Hitler watercolours find favour with buyers

By DPA, IANS
Thursday, September 30, 2010

LONDON - A collection of 16 watercolours attributed to Nazi leader Adolf Hitler sold for 104,800 pounds ($164,800) at an auction in Britain Thursday, and were snapped up by buyers from emerging economies.

Richard Westwood-Brookes of Mullock’s Auctioneers in Shropshire, northwest of London, said it was an “interesting trend” that the works had been bought exclusively by overseas buyers from China, India and Russia.

“This shows that it has nothing to do with an obsession with the Nazis, or neo-Nazis buying it,” Westwood-Brookes told DPA.

“There is a great interest in World War II in these countries and a lot of people with a lot of money to invest,” he said. “They look at these items as an investment.”
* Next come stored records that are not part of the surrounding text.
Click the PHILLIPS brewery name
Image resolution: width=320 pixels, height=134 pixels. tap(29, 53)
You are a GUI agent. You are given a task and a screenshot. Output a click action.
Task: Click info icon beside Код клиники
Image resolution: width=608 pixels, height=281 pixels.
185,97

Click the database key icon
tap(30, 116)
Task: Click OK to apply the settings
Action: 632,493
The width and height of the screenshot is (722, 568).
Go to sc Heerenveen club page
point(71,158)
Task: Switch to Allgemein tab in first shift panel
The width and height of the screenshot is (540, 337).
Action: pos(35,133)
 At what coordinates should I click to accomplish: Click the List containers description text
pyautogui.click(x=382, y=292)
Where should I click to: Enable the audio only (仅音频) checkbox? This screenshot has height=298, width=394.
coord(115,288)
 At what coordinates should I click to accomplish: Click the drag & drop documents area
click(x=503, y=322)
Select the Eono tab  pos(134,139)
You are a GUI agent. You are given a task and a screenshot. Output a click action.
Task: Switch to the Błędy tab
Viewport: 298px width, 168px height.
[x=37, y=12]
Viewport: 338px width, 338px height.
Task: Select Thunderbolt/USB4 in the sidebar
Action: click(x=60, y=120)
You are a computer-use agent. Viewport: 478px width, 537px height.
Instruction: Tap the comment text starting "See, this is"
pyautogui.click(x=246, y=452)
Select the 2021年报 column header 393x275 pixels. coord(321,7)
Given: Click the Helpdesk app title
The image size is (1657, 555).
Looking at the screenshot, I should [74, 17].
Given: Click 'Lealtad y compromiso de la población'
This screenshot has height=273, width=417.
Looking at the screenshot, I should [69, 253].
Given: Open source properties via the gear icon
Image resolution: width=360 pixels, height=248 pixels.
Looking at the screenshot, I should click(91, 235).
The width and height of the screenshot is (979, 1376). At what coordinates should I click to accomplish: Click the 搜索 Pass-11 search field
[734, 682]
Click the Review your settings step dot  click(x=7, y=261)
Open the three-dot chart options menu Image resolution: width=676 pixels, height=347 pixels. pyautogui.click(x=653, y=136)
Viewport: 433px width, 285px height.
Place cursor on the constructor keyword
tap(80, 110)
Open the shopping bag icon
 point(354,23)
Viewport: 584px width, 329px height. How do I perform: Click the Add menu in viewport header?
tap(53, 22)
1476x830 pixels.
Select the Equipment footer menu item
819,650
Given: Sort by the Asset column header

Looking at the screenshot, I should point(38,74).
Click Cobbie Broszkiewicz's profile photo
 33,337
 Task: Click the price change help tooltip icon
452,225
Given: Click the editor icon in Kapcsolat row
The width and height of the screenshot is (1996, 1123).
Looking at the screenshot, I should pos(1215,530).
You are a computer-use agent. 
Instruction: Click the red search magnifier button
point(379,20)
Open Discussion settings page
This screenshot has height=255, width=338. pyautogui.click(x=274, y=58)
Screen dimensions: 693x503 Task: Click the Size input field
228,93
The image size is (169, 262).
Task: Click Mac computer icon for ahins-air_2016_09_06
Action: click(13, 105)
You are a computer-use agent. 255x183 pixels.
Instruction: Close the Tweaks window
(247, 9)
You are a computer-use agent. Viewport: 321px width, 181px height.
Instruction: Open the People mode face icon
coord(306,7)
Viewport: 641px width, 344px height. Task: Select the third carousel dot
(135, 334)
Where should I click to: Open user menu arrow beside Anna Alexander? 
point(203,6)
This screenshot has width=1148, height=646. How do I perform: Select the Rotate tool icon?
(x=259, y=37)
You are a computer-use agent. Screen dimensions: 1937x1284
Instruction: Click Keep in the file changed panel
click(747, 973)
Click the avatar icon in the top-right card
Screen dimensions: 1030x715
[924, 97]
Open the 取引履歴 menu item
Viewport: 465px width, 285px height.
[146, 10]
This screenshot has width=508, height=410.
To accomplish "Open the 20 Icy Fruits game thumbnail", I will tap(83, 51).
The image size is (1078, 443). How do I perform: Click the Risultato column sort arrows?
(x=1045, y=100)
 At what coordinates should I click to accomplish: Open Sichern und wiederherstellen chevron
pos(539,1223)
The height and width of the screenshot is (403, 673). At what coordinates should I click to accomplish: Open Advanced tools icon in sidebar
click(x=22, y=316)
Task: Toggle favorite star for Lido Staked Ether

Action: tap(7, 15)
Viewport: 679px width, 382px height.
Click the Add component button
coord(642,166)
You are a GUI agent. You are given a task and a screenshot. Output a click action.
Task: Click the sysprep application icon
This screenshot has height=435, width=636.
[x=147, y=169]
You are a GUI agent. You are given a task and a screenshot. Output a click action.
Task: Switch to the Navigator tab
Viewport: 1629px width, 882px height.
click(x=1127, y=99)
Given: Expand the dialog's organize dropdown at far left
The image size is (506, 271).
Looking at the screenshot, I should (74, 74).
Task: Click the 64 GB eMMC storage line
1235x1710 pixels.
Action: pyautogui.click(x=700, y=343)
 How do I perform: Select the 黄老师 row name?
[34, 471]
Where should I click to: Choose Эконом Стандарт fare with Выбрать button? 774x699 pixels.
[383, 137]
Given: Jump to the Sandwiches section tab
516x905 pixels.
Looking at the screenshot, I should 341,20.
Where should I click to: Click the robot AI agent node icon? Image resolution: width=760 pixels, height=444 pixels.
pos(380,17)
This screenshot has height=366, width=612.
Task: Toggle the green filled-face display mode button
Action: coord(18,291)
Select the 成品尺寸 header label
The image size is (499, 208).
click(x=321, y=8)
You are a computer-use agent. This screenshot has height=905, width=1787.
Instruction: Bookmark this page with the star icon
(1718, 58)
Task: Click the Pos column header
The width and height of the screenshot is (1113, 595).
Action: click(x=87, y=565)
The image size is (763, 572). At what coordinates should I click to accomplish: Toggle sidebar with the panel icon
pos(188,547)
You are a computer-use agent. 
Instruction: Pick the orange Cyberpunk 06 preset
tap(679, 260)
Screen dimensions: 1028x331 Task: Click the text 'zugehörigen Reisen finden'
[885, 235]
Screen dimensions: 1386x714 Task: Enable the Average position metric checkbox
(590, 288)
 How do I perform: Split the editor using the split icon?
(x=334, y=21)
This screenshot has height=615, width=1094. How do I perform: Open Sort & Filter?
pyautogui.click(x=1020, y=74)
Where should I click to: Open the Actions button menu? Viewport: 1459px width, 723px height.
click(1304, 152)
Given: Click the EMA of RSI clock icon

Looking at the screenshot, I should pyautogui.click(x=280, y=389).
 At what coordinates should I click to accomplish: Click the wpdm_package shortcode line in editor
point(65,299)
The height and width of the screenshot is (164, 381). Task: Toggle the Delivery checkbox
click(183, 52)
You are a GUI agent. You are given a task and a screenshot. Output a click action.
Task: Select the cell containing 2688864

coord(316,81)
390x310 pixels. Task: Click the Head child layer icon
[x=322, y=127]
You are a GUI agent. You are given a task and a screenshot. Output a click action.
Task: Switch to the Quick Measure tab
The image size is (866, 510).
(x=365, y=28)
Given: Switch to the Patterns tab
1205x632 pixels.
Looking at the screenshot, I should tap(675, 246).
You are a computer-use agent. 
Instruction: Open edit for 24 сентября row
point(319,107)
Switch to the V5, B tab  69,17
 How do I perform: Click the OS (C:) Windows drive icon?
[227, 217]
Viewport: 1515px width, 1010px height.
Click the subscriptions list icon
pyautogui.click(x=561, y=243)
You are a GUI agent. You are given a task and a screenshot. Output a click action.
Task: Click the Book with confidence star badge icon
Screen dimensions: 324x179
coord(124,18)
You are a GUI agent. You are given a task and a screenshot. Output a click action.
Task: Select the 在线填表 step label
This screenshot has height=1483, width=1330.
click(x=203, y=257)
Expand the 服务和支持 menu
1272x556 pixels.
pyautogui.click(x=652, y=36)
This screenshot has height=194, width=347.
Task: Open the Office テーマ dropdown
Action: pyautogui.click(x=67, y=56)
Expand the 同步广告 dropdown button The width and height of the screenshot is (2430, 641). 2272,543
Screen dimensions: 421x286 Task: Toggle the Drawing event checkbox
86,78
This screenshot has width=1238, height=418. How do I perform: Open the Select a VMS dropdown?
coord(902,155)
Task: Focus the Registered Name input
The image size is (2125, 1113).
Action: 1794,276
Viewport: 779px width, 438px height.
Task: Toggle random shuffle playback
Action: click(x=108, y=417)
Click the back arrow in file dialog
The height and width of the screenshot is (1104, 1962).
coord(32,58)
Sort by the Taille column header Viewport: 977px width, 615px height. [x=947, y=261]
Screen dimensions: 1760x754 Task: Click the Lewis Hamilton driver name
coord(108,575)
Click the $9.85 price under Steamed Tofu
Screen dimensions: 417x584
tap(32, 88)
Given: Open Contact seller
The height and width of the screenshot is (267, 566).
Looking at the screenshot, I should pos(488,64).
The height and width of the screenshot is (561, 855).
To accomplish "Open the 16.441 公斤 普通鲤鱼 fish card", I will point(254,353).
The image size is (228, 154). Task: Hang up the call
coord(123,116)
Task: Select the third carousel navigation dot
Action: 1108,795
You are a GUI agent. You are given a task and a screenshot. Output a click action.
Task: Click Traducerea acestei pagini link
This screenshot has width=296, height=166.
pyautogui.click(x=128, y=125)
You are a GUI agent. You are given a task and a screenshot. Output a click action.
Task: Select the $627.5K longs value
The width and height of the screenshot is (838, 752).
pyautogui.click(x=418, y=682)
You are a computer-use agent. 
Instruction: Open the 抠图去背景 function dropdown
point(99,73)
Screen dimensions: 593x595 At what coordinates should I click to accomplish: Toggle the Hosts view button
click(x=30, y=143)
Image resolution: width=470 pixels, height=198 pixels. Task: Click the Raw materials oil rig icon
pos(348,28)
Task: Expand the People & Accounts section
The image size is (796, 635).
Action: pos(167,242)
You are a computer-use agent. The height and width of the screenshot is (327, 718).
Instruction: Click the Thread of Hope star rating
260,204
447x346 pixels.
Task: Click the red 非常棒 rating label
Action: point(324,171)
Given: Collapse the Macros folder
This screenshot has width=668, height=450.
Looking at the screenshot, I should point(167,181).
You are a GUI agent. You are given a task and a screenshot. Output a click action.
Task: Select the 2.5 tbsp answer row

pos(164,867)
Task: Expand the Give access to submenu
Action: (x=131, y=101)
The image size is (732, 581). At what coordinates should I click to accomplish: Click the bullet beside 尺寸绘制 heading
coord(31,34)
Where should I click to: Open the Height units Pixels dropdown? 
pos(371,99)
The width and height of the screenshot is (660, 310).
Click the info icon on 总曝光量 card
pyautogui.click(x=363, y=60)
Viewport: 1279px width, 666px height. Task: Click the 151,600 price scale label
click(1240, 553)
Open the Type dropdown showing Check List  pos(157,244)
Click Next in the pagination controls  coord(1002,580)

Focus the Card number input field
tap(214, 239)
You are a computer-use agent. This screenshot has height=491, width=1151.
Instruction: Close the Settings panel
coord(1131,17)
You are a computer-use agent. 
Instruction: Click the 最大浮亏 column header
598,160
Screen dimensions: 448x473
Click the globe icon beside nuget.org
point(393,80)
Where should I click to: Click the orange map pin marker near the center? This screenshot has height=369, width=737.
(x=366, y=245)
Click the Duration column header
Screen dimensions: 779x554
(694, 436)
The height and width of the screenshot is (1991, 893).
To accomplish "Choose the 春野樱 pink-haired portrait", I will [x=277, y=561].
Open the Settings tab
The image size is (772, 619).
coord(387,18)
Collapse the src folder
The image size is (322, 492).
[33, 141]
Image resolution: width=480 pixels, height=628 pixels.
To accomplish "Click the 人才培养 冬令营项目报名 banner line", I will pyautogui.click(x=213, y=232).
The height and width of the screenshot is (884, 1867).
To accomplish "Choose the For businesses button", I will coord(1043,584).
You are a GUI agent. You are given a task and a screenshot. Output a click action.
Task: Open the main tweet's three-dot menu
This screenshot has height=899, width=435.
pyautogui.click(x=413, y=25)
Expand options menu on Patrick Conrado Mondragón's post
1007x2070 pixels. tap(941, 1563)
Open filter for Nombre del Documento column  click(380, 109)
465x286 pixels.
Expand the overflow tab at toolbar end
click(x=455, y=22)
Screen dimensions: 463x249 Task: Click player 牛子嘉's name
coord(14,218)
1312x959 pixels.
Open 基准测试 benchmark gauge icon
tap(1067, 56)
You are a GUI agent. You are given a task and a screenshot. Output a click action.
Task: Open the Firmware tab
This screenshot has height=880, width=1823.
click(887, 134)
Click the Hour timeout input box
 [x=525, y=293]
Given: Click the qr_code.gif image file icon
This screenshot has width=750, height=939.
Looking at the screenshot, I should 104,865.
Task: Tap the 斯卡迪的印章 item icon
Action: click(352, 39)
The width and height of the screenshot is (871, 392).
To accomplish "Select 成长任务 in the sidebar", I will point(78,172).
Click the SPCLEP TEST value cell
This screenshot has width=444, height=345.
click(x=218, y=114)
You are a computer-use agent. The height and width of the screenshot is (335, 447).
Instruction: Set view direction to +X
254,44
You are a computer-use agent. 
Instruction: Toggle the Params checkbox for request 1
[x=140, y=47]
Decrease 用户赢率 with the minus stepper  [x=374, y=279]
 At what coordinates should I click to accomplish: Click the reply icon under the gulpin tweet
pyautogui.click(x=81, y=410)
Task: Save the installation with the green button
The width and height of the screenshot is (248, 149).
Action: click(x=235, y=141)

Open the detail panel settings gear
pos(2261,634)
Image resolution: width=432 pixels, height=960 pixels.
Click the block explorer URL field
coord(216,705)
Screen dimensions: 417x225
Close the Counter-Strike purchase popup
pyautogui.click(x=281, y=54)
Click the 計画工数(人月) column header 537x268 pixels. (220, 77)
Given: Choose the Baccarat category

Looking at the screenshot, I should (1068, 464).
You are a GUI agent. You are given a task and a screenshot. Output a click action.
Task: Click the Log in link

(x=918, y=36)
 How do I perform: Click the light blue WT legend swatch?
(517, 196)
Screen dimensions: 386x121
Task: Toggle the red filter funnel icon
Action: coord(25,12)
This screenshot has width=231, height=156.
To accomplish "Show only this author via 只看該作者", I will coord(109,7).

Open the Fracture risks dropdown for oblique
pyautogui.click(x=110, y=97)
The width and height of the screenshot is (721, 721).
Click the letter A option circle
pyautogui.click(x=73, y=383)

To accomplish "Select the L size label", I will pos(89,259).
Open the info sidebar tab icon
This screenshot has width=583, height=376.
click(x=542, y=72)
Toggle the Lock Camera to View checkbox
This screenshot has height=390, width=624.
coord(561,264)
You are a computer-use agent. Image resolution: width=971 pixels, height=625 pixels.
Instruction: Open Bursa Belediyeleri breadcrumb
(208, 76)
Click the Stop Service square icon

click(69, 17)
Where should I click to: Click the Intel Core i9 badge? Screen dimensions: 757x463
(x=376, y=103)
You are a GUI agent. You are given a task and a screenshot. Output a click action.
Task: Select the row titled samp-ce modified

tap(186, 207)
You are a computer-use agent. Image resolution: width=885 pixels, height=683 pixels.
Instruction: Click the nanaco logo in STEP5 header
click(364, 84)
The watercolours, painted by Hitler around 1908 when he was “a struggling artist” in Austria had been expected to fetch 150,000 pounds.

The highest single price paid for a painting was 10,000 pounds for Ortschaft am Main (Village on the Main), a hillside scene with a rustic building, signed by Hitler.

A watercolour of a landscape with a large basilica, and factory chimneys in the distance, sold for 8,200 pounds, the average price paid by bidders for each of the items.

Hitler’s fish knife fetched 900 pounds, but a tea spoon used by his mistress, Eva Braun, remained unsold.

A rare copy of Hitler’s “Mein Kampf”, signed and inscribed by the Nazi leader, was the prize lot of the sale, fetching 18,000 pounds, according to Westwood-Brookes.

The paintings, signed by Hitler, were discovered in a country estate in northern Austria recently acquired by a wealthy lawyer, who had found the paintings “sitting in a cupboard”.

Westwood-Brookes said his company had taken on the auction because the sale of Nazi memorabilia was prohibited by law in a number of European countries and “Ebay in those countries won’t accept” them.

Most of the works were painted in 1908, when Hitler was a struggling young artist after having been rejected twice by an art academy in Vienna.

“He was a second-rate painter,” Westwood-Brookes said. “He simply wasn’t good enough … particularly when drawing people, the perspective was all wrong”.

However, it was remarkable that they were “all peaceful subjects, without exception, no military, no violent subjects”.